A similar endeavor, the Anesthesia Quality Institute (AQI), was founded by the American Society of Anesthesiologists in 2008 as a vehicle to facilitate quality improvement and reporting to anesthesiologists of a variety of quality metrics.11 Through improved reporting of quality metrics back to anesthesiologists, the AQI seeks to educate providers about evidence-based best practices and, in some instances, how individual providers may be outliers. Data reported to the AQI are stored in the National Anesthesia Clinical Outcomes Registry and are shared with such diverse entities as the Anesthesia Patient Safety Foundation, individual researchers, and the Joint Commission. Like the MPOG and ASPIRE initiatives, the authors would contend that the National Anesthesia Clinical Outcomes Registry and AQI have been relatively underutilized by the cardiovascular anesthesiology community, presenting a significant opportunity for interested investigators.

Perioperative Registries

Many perioperative registries have been implemented and used for numerous purposes, all with the overarching goal of improving perioperative care. Most involve data that have been manually collected. Each has unique strengths and weaknesses and in many, if not most, instances registry data is combined with other data sources to address these weaknesses.
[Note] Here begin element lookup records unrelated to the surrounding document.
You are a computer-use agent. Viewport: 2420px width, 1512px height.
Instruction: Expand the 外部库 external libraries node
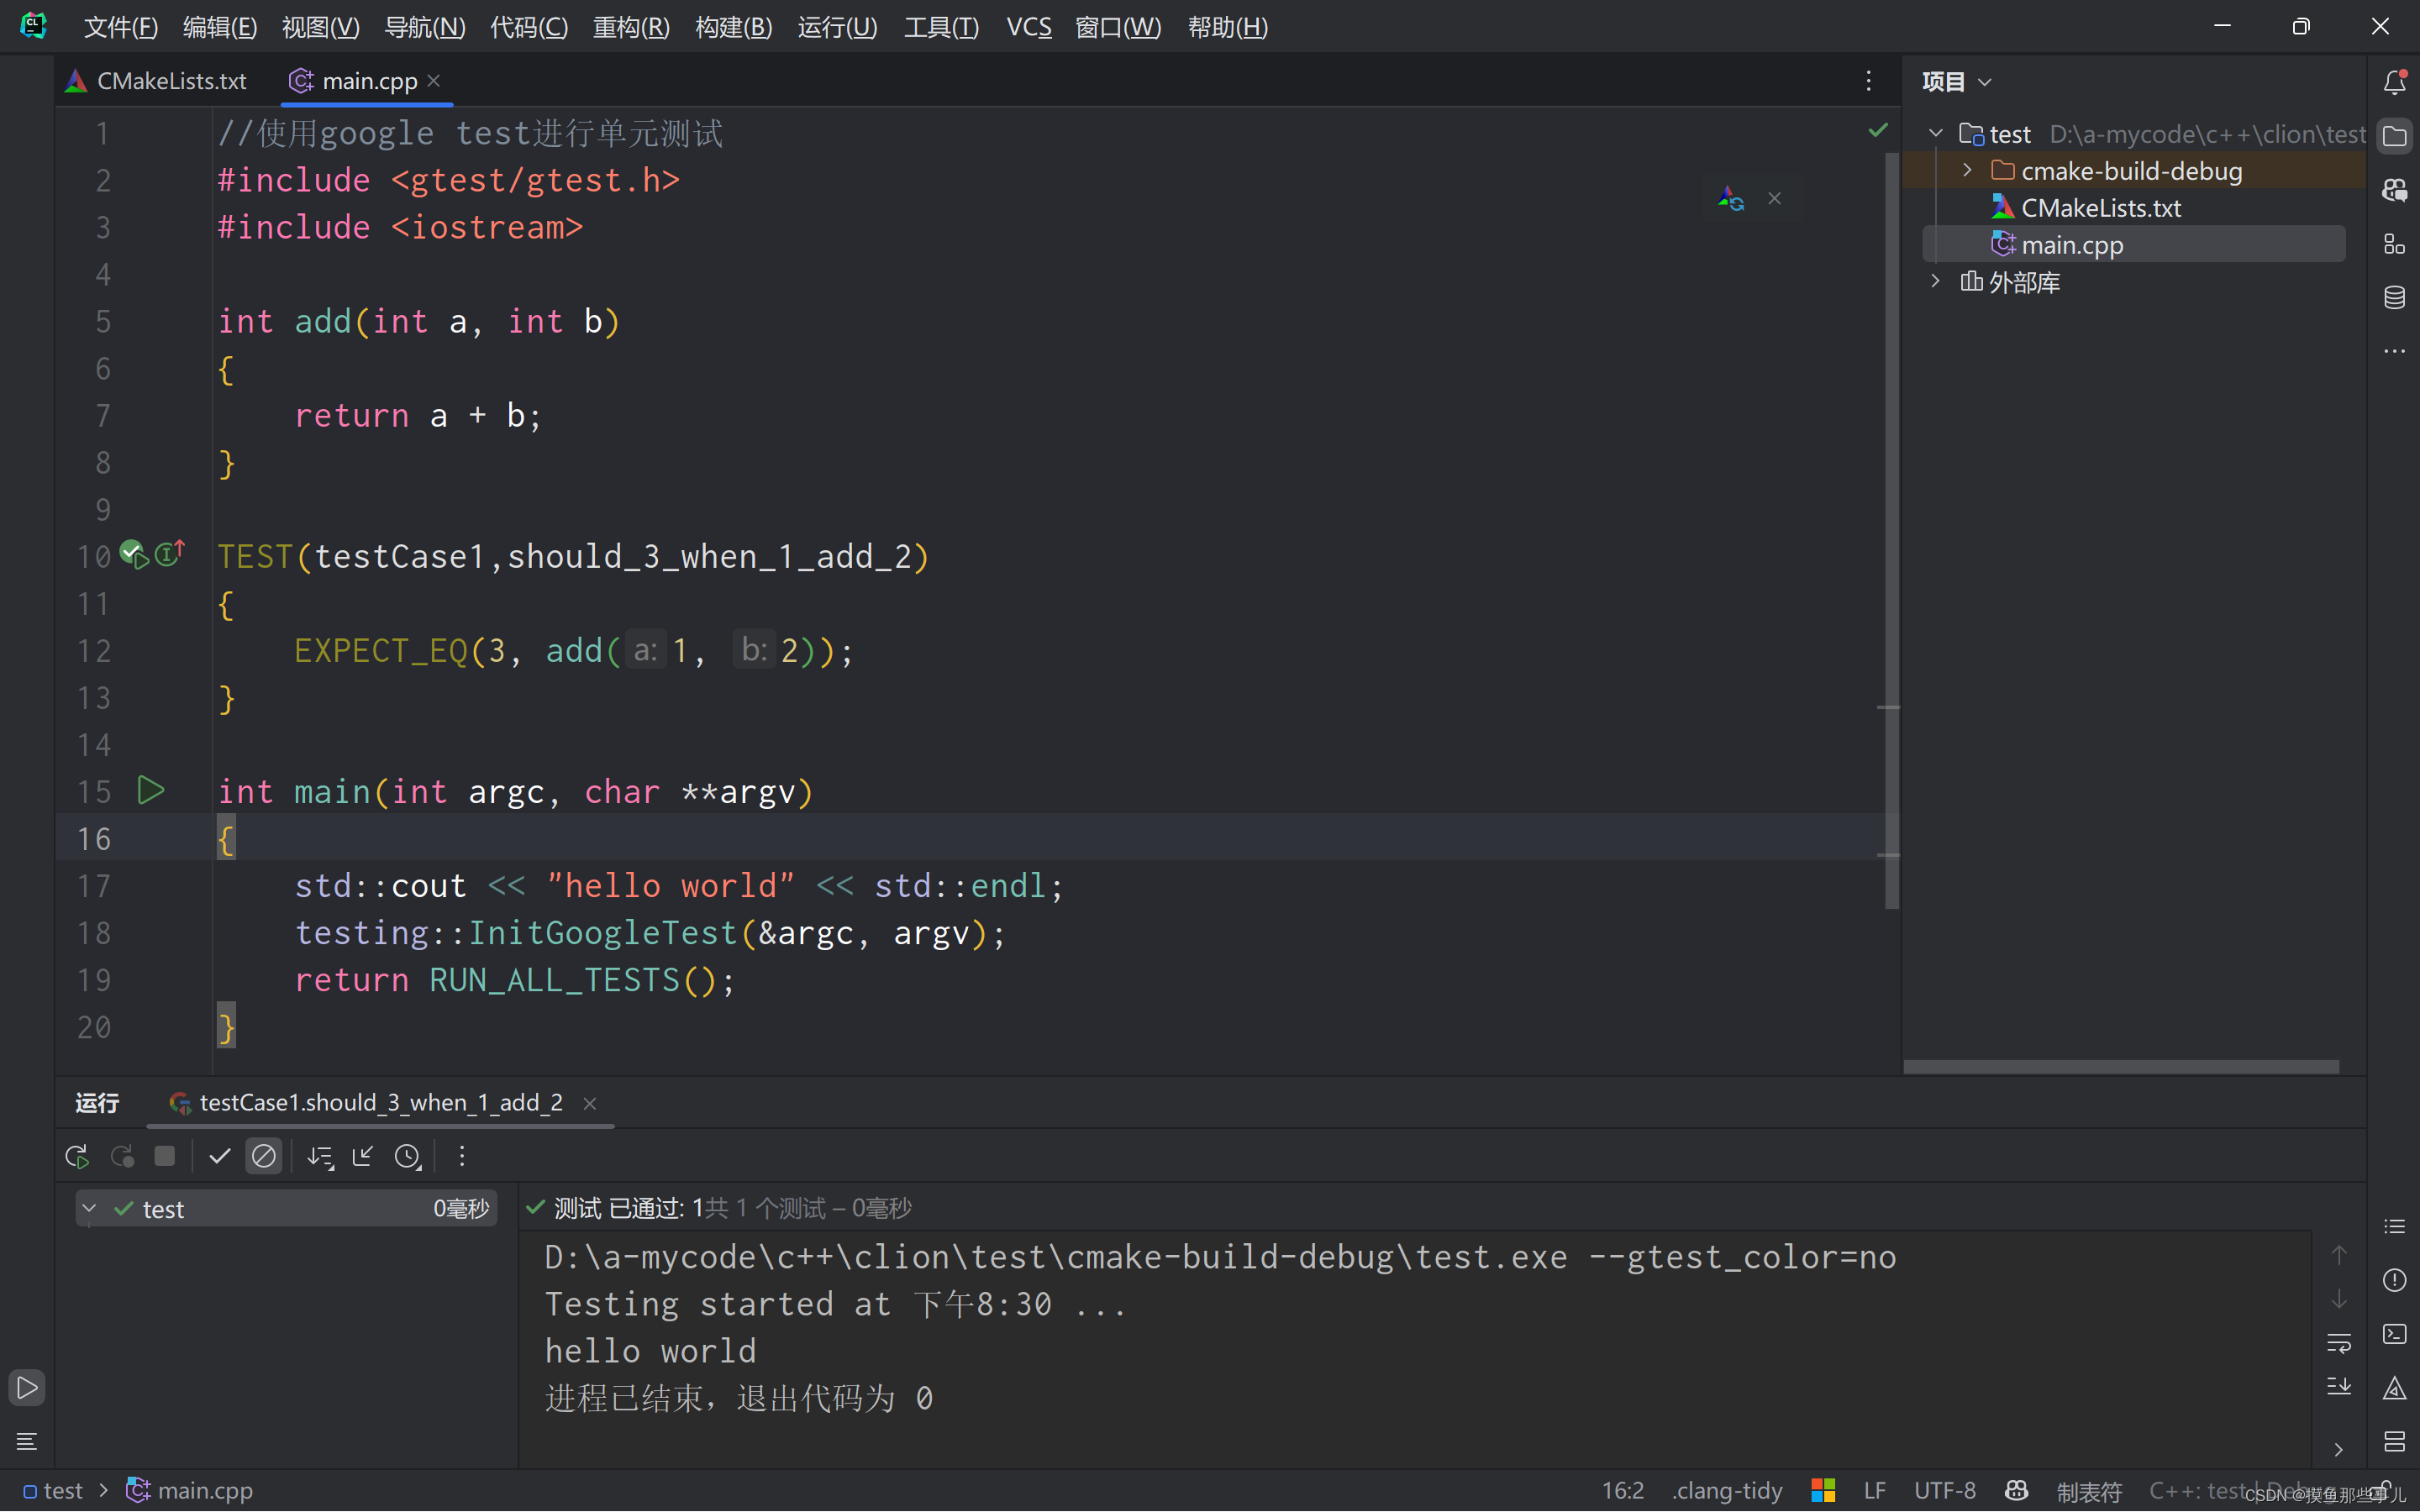pyautogui.click(x=1939, y=281)
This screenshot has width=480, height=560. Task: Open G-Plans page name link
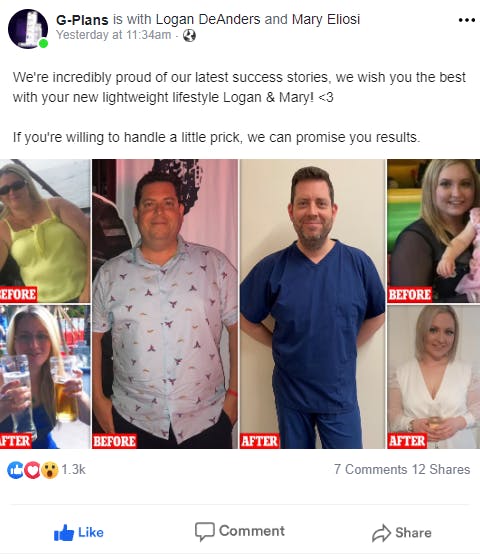(82, 20)
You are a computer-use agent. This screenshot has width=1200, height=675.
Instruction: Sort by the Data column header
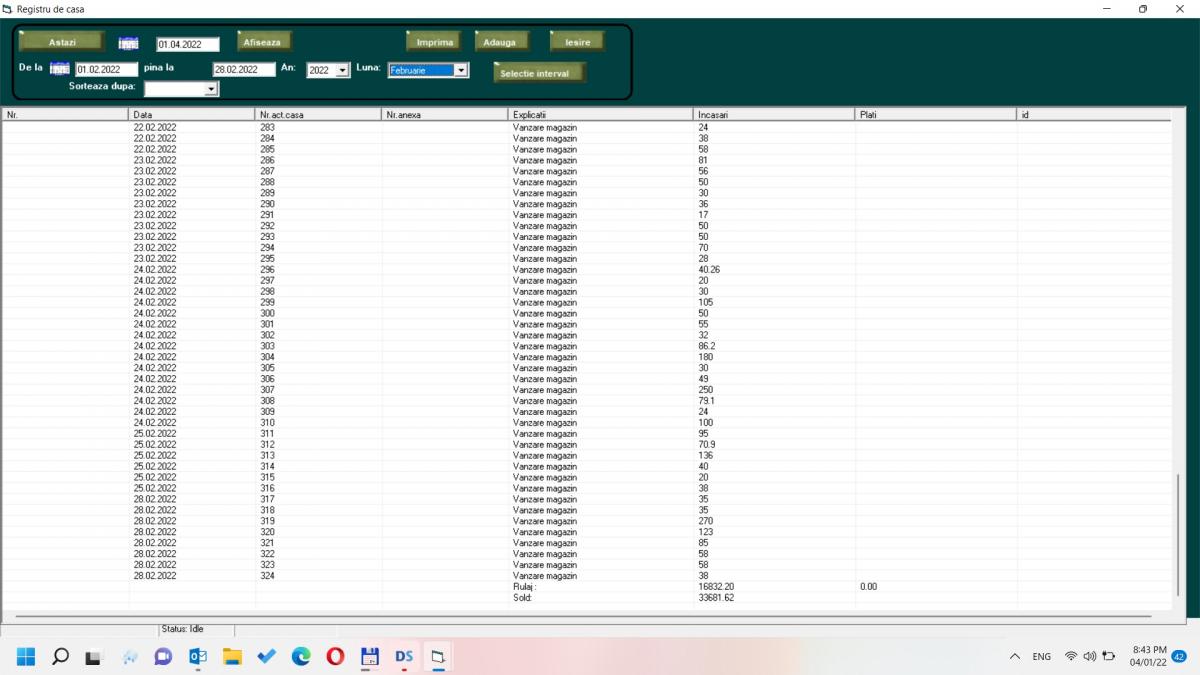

The American College of Surgeons’ National Surgical Quality Improvement Program (ACS-NSQIP) is one of the most widely used perioperative registries and has consistently been shown to offer high-quality data for analysis for research and quality improvement.12 Trained reviewers manually enter data from selected surgeries, with efforts made to limit oversampling of common cases. Data are derived from the EHR, rather than claims data, thereby avoiding many of the inherent limitations of claims data. Patients are followed closely for a 30-day postoperative period, allowing for detection of relevant short-term postoperative complications after the index surgery. Consistent data definitions are used and rigorous efforts are maintained to ensure high-quality data are recorded. Inter-rater reliability, for example, has been measured at greater than 98%.13,14 Participation in the ACS- NSQIP and use of its benchmarking tools has been shown in several studies to result in improved patient outcomes, as well as decreased cost.15,16 Participating hospitals in the ACS- NSQIP collaborative are given access to the deidentified, HIPAA-compliant Participant Use Data File (PUDF), containing complete registry data from all participating hospitals. These data can be used for benchmarking, as well as research, purposes. When evaluating patients in the preoperative setting, data from the ACS-NSQIP collaborative have been used to create a free, online risk calculator (http://riskcalculator.facs.org/RiskCalculator), which may improve an anesthesiologist’s ability to risk stratify patients prior to proceeding with surgery. Notably, there are significant potential uses for these data for cardiovascular anesthesiologists, given the ability to focus specifically on cardiac and vascular surgery patients in analysis of data.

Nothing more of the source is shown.